(Collection entries)

+ + + + +

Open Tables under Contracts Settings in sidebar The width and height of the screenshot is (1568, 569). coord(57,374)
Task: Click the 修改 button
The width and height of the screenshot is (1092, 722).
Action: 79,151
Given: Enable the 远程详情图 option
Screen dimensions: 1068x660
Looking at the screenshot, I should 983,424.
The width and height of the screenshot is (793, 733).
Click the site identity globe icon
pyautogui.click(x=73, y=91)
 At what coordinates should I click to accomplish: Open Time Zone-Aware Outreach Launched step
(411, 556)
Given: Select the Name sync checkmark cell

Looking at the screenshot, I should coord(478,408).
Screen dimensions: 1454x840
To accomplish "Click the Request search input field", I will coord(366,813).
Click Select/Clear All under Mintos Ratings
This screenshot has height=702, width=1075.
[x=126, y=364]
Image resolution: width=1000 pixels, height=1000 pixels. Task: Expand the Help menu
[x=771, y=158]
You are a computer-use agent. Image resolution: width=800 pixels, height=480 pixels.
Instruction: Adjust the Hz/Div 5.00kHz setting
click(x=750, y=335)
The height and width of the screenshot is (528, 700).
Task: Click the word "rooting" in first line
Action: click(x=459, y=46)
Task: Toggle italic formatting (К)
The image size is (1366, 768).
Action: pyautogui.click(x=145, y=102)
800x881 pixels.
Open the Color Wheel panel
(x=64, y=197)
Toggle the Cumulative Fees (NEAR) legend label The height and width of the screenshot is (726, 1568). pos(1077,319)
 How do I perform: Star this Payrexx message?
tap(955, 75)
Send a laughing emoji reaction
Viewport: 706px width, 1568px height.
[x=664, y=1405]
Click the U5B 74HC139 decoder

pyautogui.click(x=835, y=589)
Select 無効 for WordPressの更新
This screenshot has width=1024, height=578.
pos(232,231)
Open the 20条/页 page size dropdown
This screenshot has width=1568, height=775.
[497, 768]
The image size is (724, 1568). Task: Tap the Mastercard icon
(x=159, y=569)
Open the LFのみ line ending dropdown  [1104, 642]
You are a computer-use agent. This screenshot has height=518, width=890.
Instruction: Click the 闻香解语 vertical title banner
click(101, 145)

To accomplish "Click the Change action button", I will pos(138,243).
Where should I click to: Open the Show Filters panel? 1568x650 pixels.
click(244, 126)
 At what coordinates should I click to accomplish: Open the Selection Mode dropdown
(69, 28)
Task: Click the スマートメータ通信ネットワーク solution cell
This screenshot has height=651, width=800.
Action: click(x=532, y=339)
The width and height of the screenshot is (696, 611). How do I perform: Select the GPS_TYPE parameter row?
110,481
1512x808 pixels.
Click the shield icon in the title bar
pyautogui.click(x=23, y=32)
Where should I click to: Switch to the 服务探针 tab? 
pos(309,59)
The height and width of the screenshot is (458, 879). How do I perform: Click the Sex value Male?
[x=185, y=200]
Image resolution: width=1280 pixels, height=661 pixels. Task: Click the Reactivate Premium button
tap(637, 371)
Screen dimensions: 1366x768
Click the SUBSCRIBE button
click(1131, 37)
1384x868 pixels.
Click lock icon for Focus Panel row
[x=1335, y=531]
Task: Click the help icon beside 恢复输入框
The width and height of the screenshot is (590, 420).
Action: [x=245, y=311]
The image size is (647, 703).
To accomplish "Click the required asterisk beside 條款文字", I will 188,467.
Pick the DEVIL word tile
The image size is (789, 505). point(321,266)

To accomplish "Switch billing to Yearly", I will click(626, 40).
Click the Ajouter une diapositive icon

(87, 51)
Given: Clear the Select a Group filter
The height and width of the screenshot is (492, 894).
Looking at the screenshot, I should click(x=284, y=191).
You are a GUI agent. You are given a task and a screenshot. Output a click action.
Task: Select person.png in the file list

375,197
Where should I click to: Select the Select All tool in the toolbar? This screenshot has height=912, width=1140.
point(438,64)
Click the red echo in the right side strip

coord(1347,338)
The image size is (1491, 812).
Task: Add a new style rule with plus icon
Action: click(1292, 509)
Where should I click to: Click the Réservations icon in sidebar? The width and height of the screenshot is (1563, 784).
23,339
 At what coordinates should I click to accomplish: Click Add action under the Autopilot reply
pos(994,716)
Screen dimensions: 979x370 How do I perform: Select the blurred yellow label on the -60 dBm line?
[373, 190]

+ + + + +

● JOB
How many lines of the records above contain the string "perform"? Case counts. Reply with the number only.

● SOLUTION TO THIS PROBLEM
4